Facebook 'Fact Checks' Scientific Article on COVID-19 Origin
Facts don’t matter anymore for Facebook.
That’s why the Big Tech giant is “fact-checking” articles that suggest that COVID-19 came from a lab in Wuhan, China — even scientific ones.
The Washington Free Beacon reported on Facebook’s censorship on Wednesday, noting the social media company “is warning users that articles describing evidence for the [lab] theory are ‘Missing Context’ and is steering them to a 2020 fact-check saying there is little evidence for a non-natural origin of the virus.”
The fact-check, which is more than a year old, references “two academic articles and five scientists on Twitter who believe the theory is false,” the report said.
Science reporter Nicholas Wade kept an open mind on the issue, however, and published a piece on Medium on May 2 examining COVID’s origins.
Wade, who has written for Science, Nature and The New York Times, began by noting that no direct evidence exits for either the Wuhan lab theory or the animal-to-human transmission story often cited as the source of the novel coronavirus.
He explained how quickly many scientists rushed to judgment in early 2020, basing their assumptions about the virus’s origins from previous epidemics, including SARS1.
In early 2020, little was still known about SARS-CoV-2.
So why was the scientific community so quick to write off any assertion that the virus came from a laboratory?
Wade posed the same question, discussing a letter from a group of scientists published in The Lancet in March 2020. “We stand together to strongly condemn conspiracy theories suggesting that COVID-19 does not have a natural origin,” they wrote.
“Contrary to the letter writers’ assertion, the idea that the virus might have escaped from a lab invoked accident, not conspiracy,” Wade said. “It surely needed to be explored, not rejected out of hand.”
He noted that “a defining mark of good scientists is that they go to great pains to distinguish between what they know and what they don’t know. By this criterion, the signatories of the Lancet letter were behaving as poor scientists: they were assuring the public of facts they could not know for sure were true.”
Wade also highlighted another intriguing point that indicating the questionable intentions of these “poor scientists”: Dr. Peter Daszak, who “organized and drafted” the Lancet letter, has ties to the lab in question since his “organization funded coronavirus research at the Wuhan Institute of Virology.”
Now that we’re starting to see an increase in the number of voices speaking out in defense of the Wuhan lab theory, Facebook is moving to sustain the left’s narrative.
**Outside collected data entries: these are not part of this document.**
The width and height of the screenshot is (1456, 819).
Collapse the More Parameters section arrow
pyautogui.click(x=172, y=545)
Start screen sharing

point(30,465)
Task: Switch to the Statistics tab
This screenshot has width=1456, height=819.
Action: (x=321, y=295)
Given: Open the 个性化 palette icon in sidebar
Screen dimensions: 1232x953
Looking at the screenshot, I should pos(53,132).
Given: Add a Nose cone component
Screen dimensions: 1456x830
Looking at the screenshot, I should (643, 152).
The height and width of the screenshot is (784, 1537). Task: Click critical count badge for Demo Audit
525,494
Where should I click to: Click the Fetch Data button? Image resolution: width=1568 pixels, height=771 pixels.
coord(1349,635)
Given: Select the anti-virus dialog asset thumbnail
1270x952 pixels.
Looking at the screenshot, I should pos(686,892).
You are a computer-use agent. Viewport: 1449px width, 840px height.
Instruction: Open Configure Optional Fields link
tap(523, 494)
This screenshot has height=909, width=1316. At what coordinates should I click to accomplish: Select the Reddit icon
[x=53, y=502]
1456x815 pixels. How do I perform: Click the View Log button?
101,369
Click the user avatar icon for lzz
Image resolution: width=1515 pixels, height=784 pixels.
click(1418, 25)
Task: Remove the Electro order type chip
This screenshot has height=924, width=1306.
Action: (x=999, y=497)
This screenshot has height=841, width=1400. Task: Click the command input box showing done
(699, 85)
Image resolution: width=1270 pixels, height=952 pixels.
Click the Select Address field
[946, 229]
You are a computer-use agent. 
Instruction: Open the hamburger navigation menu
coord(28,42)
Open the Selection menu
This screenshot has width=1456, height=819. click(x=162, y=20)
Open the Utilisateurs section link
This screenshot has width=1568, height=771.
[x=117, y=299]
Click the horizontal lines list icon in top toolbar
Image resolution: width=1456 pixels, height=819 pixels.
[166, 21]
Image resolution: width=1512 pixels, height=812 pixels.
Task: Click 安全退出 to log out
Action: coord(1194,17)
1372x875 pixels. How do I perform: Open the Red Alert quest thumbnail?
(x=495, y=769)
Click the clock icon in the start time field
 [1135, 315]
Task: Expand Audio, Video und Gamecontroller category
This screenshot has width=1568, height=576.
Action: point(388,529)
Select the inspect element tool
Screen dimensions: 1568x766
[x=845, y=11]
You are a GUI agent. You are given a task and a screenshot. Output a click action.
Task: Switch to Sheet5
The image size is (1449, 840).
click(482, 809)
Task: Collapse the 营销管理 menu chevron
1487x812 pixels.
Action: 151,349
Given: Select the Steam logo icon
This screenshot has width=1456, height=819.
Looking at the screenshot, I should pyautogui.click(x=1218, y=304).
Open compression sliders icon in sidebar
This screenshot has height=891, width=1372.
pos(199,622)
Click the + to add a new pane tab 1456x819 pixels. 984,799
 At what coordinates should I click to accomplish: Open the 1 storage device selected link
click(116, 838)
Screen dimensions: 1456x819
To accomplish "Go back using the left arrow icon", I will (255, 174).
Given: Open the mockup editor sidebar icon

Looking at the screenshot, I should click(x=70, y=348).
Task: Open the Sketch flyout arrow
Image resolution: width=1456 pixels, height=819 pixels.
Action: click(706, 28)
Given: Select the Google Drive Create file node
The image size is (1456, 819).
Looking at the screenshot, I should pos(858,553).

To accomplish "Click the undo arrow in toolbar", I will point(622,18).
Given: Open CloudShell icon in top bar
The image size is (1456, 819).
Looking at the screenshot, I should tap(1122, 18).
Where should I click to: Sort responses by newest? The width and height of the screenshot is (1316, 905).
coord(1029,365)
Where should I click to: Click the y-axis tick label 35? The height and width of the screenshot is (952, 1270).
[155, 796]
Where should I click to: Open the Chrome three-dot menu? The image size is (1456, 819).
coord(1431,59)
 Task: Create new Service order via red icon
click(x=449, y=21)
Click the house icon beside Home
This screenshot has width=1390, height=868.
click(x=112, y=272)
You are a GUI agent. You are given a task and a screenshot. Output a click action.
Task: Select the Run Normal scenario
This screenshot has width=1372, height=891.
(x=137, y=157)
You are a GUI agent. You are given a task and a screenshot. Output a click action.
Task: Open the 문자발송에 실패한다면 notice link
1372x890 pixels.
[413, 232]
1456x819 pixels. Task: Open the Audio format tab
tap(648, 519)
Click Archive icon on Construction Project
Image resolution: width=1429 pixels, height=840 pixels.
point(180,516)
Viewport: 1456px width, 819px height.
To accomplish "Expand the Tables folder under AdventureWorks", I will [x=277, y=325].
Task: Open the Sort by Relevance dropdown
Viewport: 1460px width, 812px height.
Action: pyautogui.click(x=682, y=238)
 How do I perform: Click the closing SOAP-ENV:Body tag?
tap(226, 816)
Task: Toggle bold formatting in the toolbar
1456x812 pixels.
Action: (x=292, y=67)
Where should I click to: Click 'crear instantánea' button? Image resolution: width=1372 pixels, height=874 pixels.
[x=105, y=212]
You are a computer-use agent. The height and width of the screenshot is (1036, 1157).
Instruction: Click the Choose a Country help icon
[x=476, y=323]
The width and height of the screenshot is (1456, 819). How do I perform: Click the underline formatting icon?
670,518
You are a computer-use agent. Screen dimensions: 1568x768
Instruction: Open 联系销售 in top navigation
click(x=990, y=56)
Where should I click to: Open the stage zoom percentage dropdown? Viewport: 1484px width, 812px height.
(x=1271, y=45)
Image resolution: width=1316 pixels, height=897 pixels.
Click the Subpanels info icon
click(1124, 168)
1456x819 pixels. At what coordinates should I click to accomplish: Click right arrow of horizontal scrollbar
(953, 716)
Health Feedback analyzed the two coronavirus origin hypotheses as well, noting that while there is no evidence that the virus was bioengineered or was simply under study and leaked from the Wuhan Institute of Virology (which dedicates one laboratory to studying bat coronaviruses), this “does not rule out the possibility that scientists were working on it in secret.”
It also cited the opinions of Flinders University professor Nikolai Petrovsky, who specializes in vaccine development, and Rutgers chemical biology professor Richard Ebright when discussing the lab theory.
“While SARS-CoV-2 has some similarities to SARS CoV and other bat viruses, no natural virus matching to COVID-19 has yet been found in animals,” Petrovsky said in a Scimex article.
“It is absolutely clear the market had no connection with the origin of the outbreak virus, and, instead, only was involved in amplification of an outbreak that had started elsewhere in Wuhan almost a full month earlier,” Ebright told CNN last year.
Still, it’s essential to point out that, as Wade mentioned, neither theory has been proven or denied thus far.
Why, then, aren’t we allowed to freely discuss COVID’s origins on social media platforms?
It’s strange that any notion that the “wet market” theory is not sustained by evidence is labeled as a falsehood or “missing context.”
Then again, we’re well aware of Facebook’s track record of censorship.
The Free Beacon chastised the social media giant for its eagerness to silence or suppress the opposition, saying Facebook did not “respond to requests for comment on whether it artificially limits the reach content it labels as ‘Missing Context.'”
However, it reported that “an examination of accounts that had posted the article showed significantly lower engagement with the story than with other stories posted in the same time period.”
It’s obvious that Facebook doesn’t want an alternative opinion to slip through the cracks.
What is the purpose of this?
Does it fear that perpetuating the idea that Chinese scientists are to blame for this virus will only perpetuate anti-Asian racism or anti-China sentiments?
It’s important to note, as Wade did, that any evidence potentially pointing to the lab theory would depict the virus’s escape as an accident rather than intentional.
Still, we may never know just what happened — especially as long as opposing viewpoints are held at bay.